Sensitivity and specificity do not tell us the probability of the test resulting in a correct diagnosis, whether it is positive or negative. For this we use positive and negative predictive values. Positive predictive value is the proportion of patients with positive test results who are correctly diagnosed; negative predictive value is the proportion of patients with negative test results who are correctly diagnosed. Positive and negative predictive values give a direct assessment of the usefulness of the test in practice. The 4 possibilities are as follows:
| (A) True positive: The test is positive, and the disease is present. (B) False positive: The test is positive, but the disease is absent. (C) False negative: The test is negative, but the disease is present (D) True negative: The test is negative, and disease is absent. |
These quantities can be represented as follows:
| • Sensitivity = a/(a + c) • Specificity = d/(b + d) • Positive predictive value (PPV) = a/(a + b) • Negative predictive value (NPV) = d/(c + d) |
Prevalence of the disease in the study can be calculated as (a + c)/n if the study is carried out in a definable group of patients.

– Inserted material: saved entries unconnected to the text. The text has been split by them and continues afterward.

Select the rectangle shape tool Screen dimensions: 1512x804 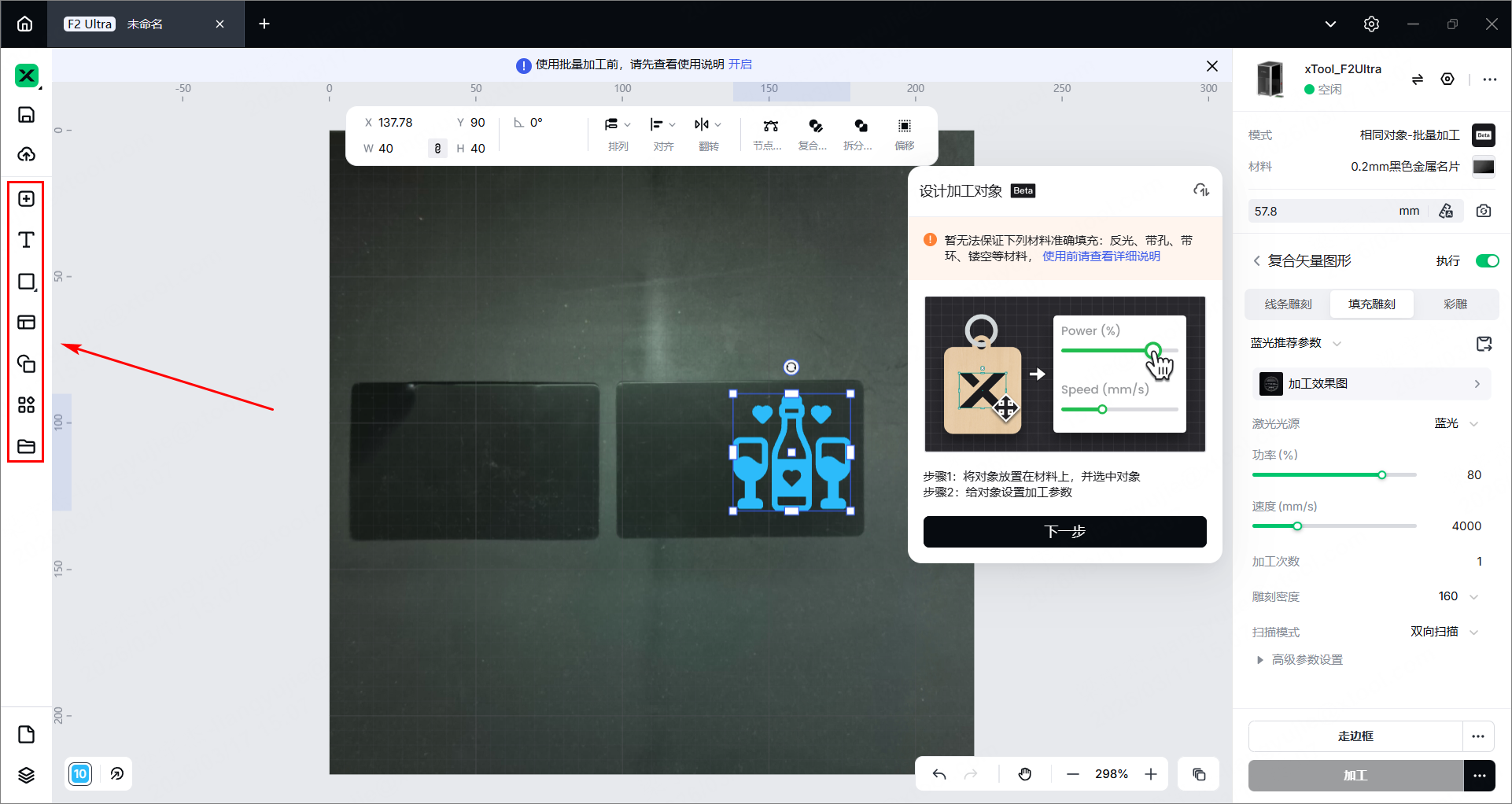coord(26,282)
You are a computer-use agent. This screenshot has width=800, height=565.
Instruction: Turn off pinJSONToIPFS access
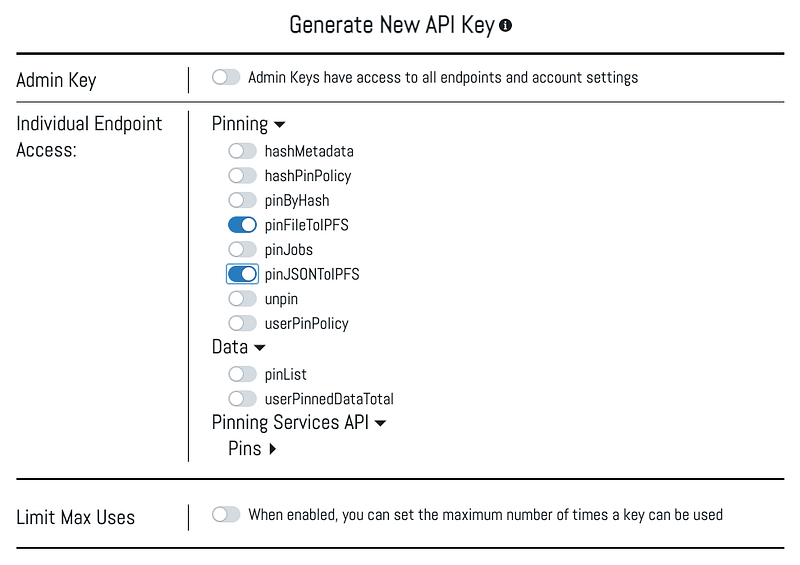242,274
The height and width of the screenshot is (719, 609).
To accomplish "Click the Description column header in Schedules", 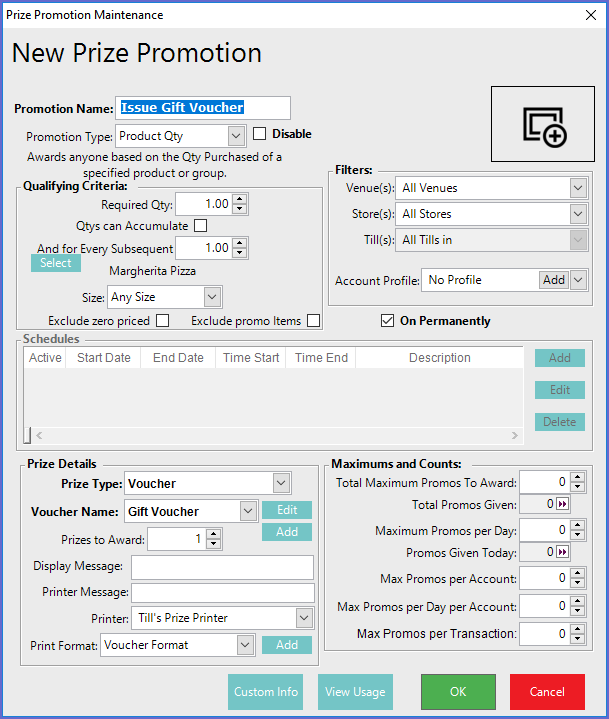I will click(439, 358).
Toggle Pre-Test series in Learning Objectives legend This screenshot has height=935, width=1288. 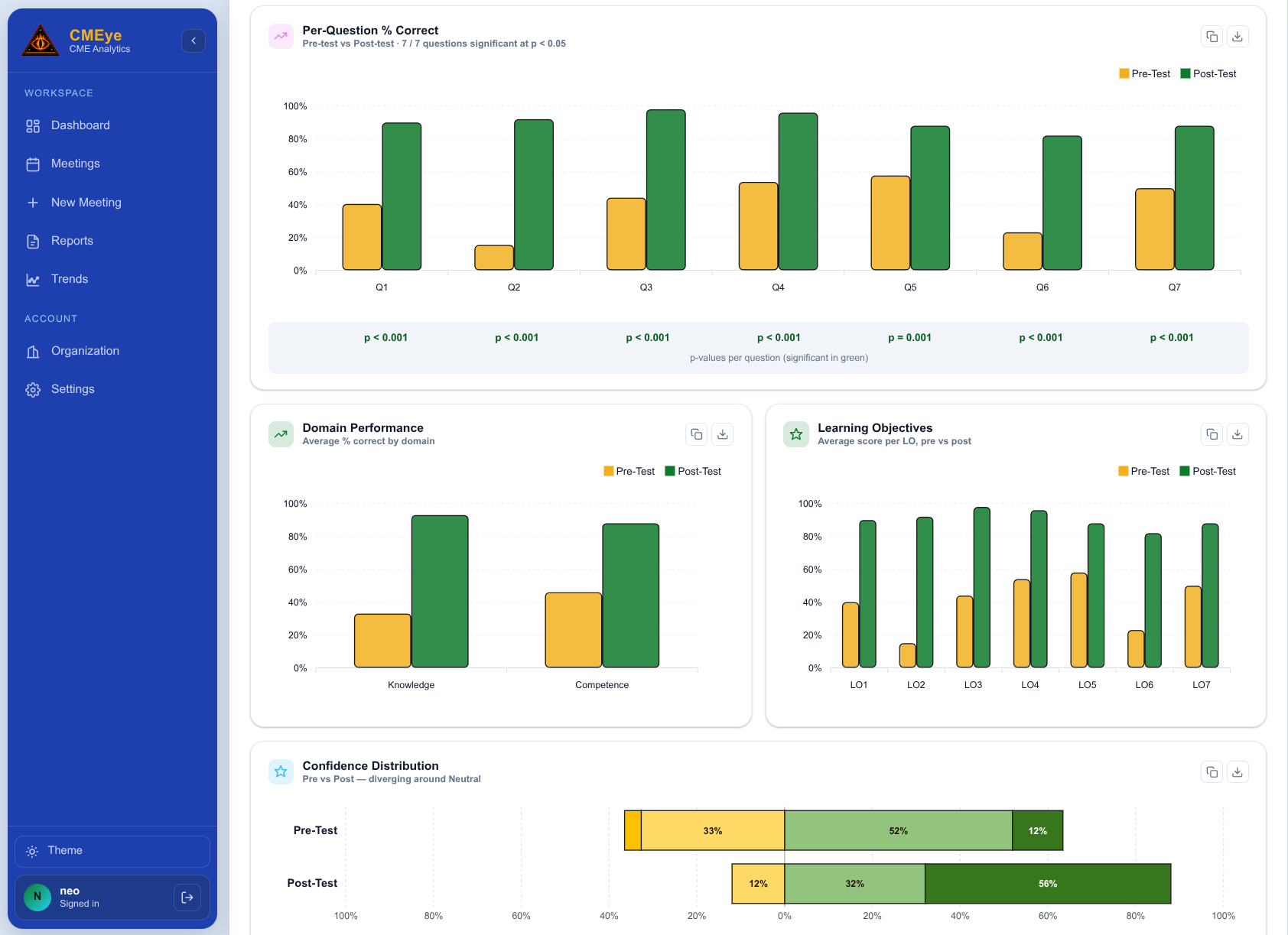(1143, 472)
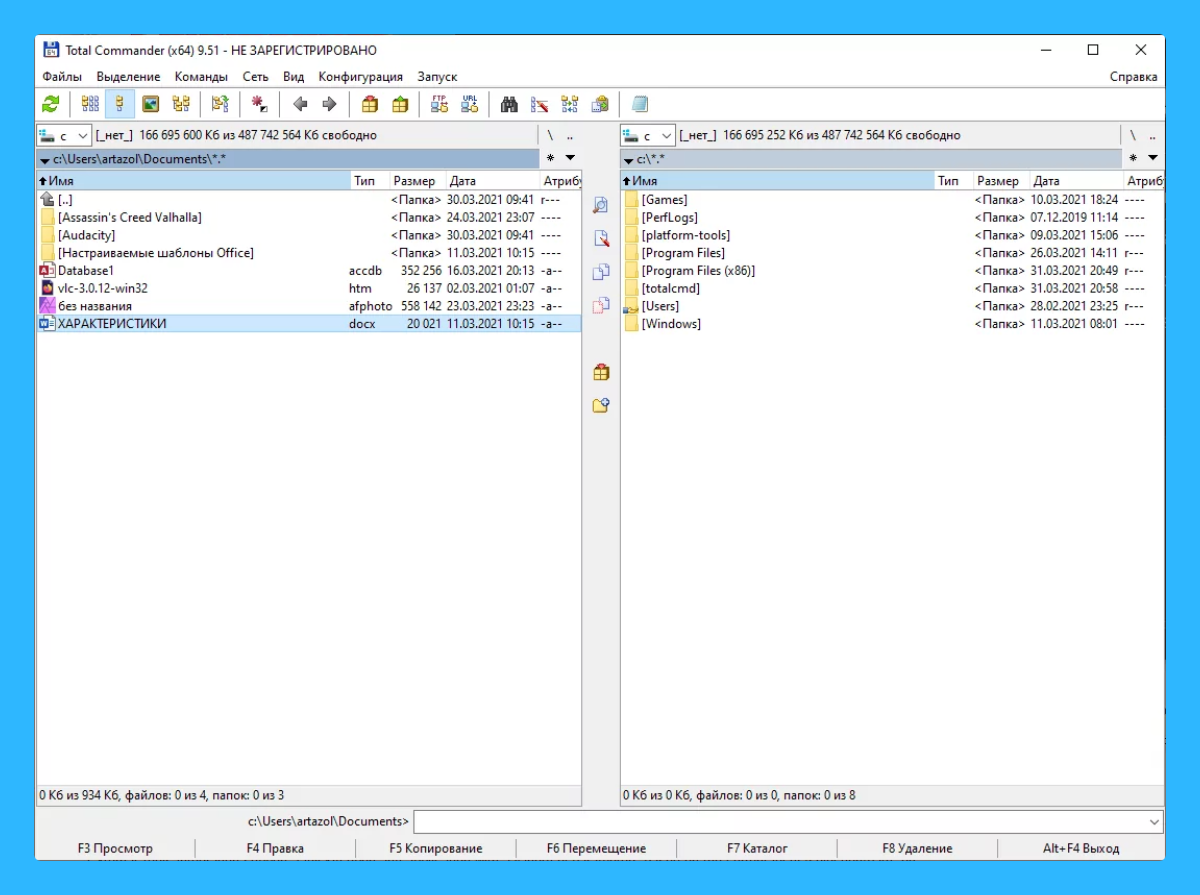The height and width of the screenshot is (895, 1200).
Task: Open the URL new connection icon
Action: point(469,104)
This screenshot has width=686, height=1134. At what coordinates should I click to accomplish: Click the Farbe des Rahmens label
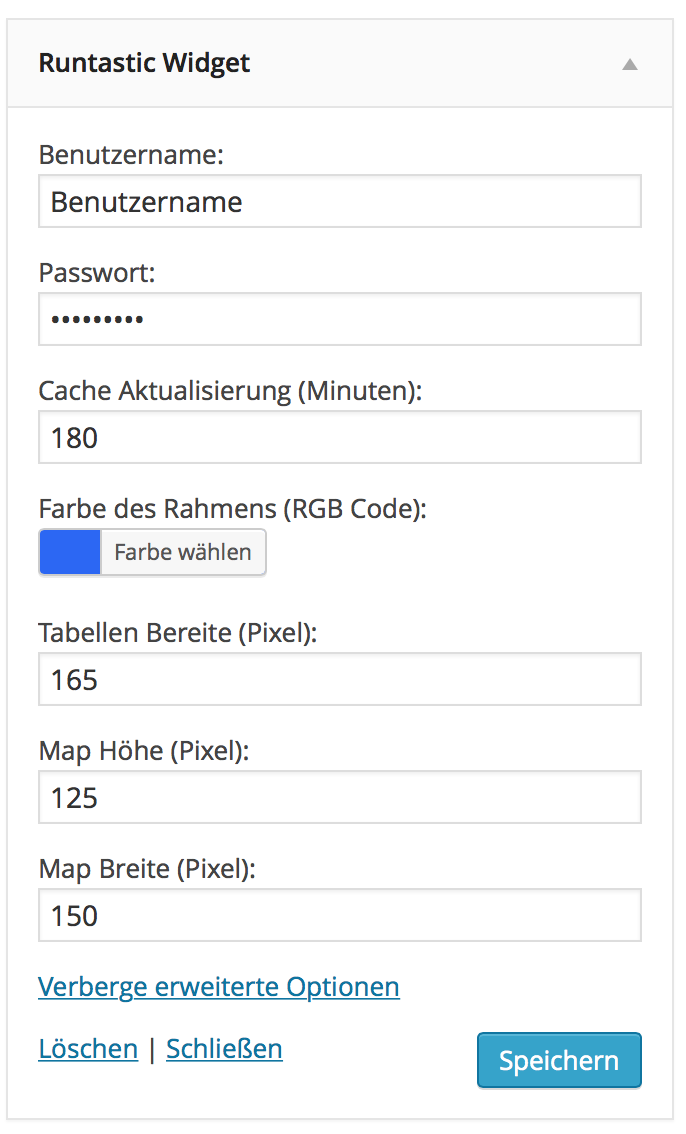click(232, 508)
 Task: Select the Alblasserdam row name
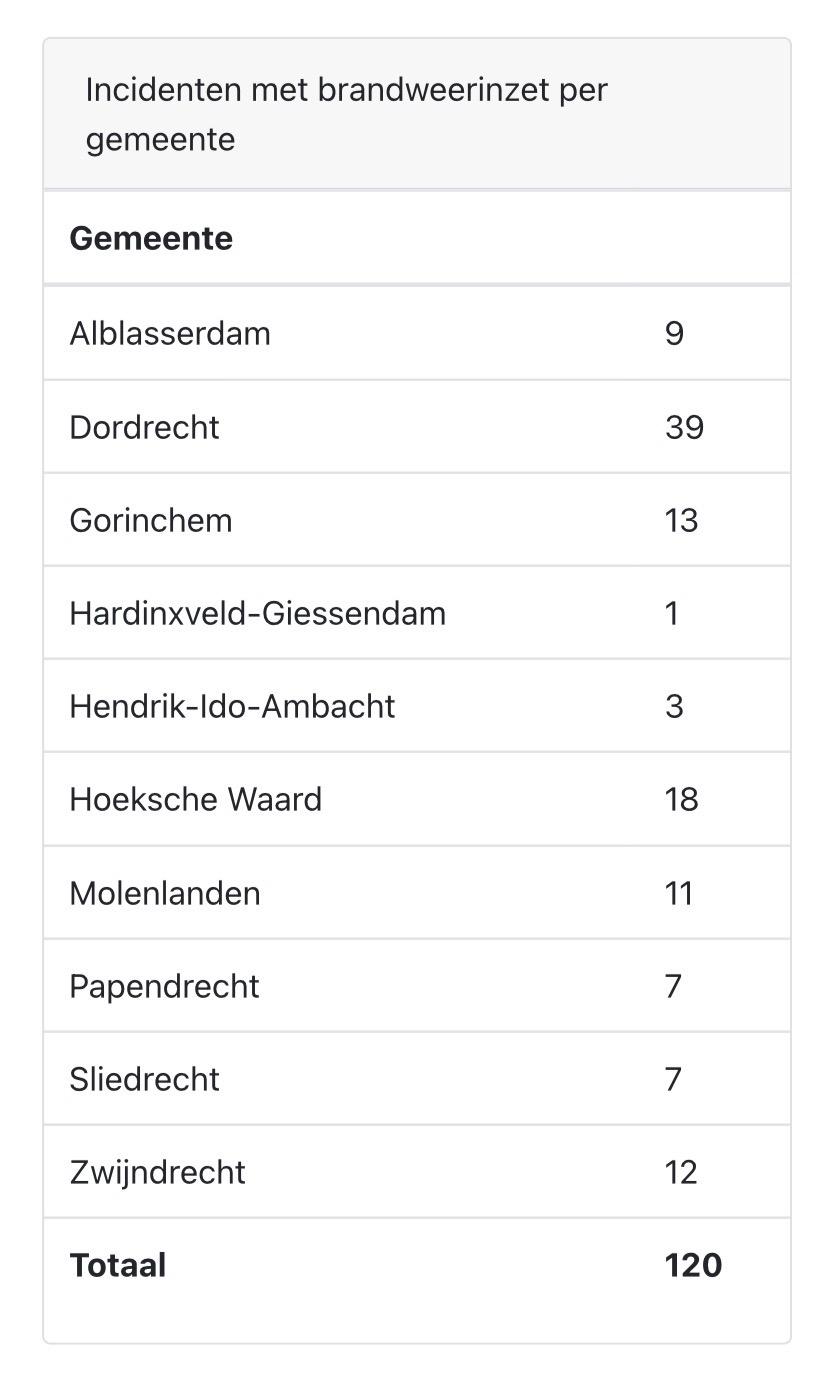tap(170, 333)
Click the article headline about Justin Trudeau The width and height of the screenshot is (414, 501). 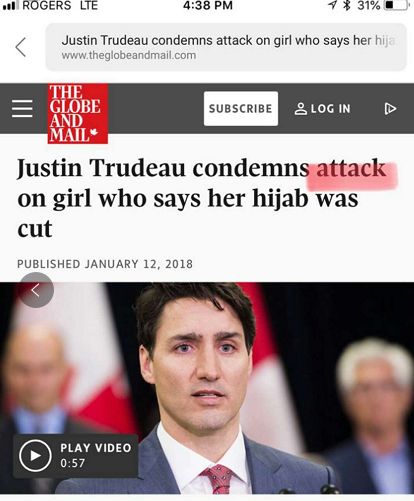(x=202, y=198)
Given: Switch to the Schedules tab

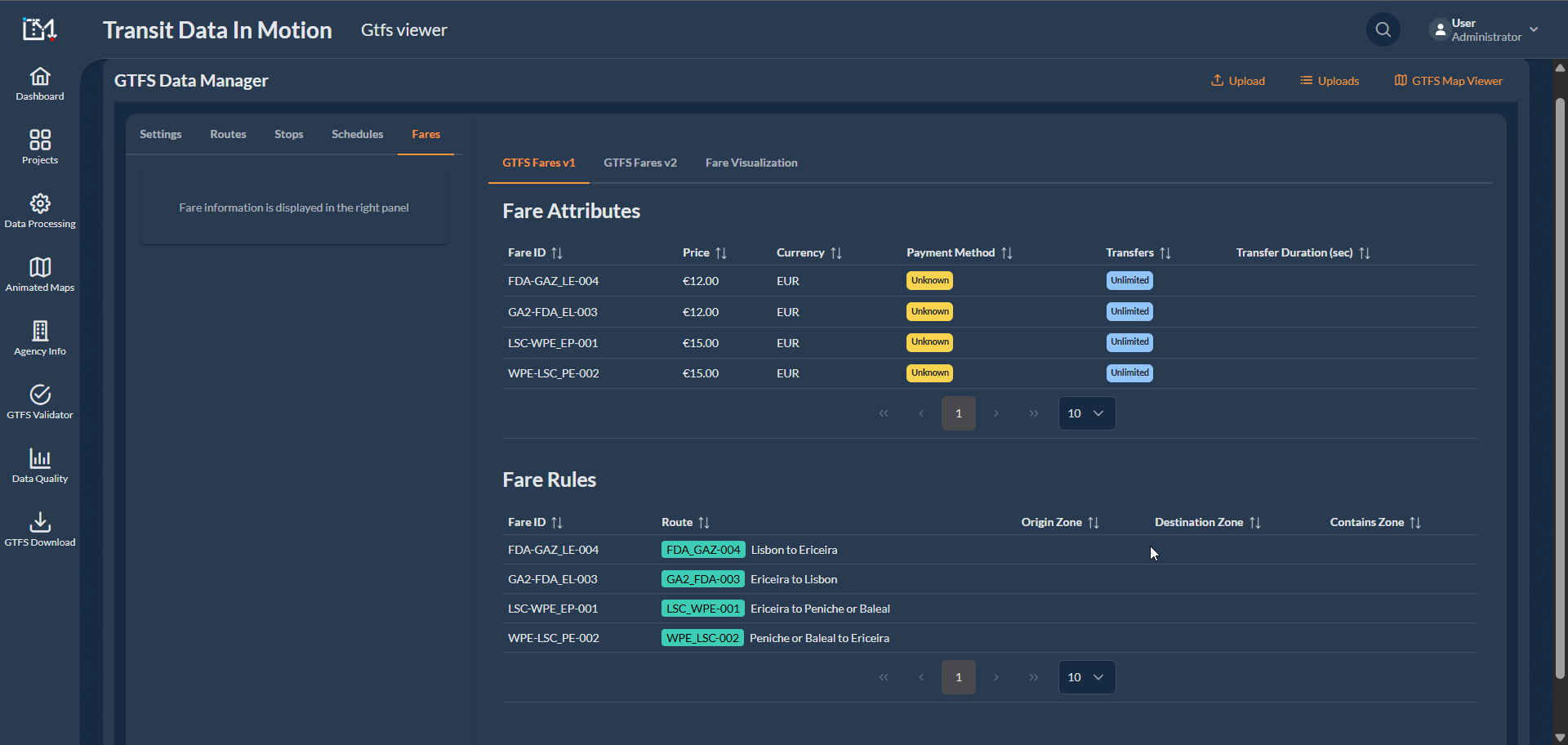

With the above information, positive predictive value and negative predictive value can be calculated as follows:
PPV =
| sensitivity x prevalence ---------------------------------------------------------- sensitivity x prevalence + (1-specificity) x (1-prevalence) |
NPV =
| sensitivity x (1-prevalence) ---------------------------------------------------------- (1-sensitivity) x prevalence + specificity x (1-prevalence) |
If sensitivity and specificity estimates are reported without a measure of precision, clinicians cannot know the range wherein the true values of the indices are likely to lie. Therefore, evaluations of diagnostic accuracy should be qualified with confidence intervals.
An example of application of the statistical evaluation is critical review of a publication claiming that MRI-assisted diagnosis of autistic spectrum disorder can be carried out with a sensitivity and specificity of up to 90% and 80%, respectively (16). A common misconception would be that the test is 90% (sensitivity) accurate. For autistic spectrum disorder, if the prevalence is 1 in 100, the diagnostic accuracy may be less than 5% (positive predictive value), ie, 5 in every 100 with a positive test would have autistic spectrum disorder. Of those who do not have the disease, 80% (specificity) will test negative, but the problem is with the 20% who do not have the disease and yet test positive. This approach would not be worthwhile for screening a population with low prevalence of autistic spectrum disorder.
Statistical significance. The term “statistical significance” has been used for decades in various publications. A proposal with support from other authors suggests retaining P values but abandoning ambiguous statements (significant/nonsignificant), suggests discussing “compatible” effect sizes, and points out that many effects are refuted on discovery or replication (03). There is considerable criticism of this proposal. Although the statistics of scientific work requires improvement, banning of statistical significance while retaining P values (or confidence intervals) will not improve the situation and may foster statistical confusion and create problematic issues with study interpretation. Therefore, the term “statistical significance” should be retained (21).